--- Brief ---
Please repeat the lines from the line with "This screenshot has" to the line with "coord(277,92)", leaving the pictures out of your answer.

--- The records ---
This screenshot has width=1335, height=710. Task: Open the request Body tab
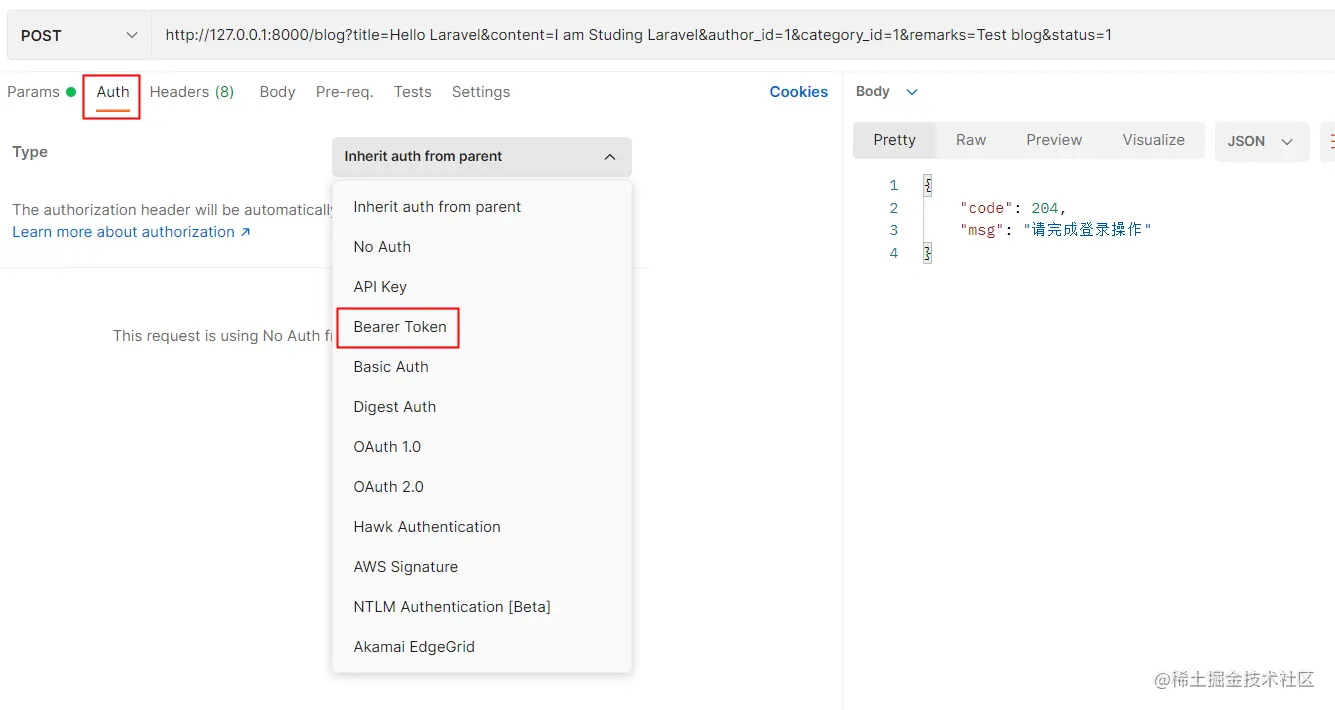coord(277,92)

...

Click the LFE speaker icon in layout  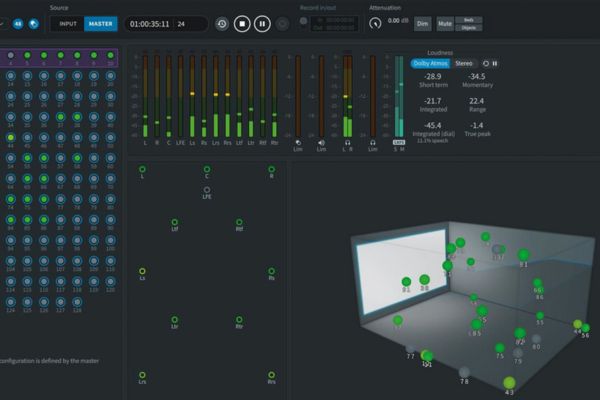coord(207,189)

...

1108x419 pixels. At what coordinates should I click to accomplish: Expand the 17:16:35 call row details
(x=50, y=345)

--- Expected output ---
This screenshot has width=1335, height=710. Task: Open the request Body tab
coord(277,92)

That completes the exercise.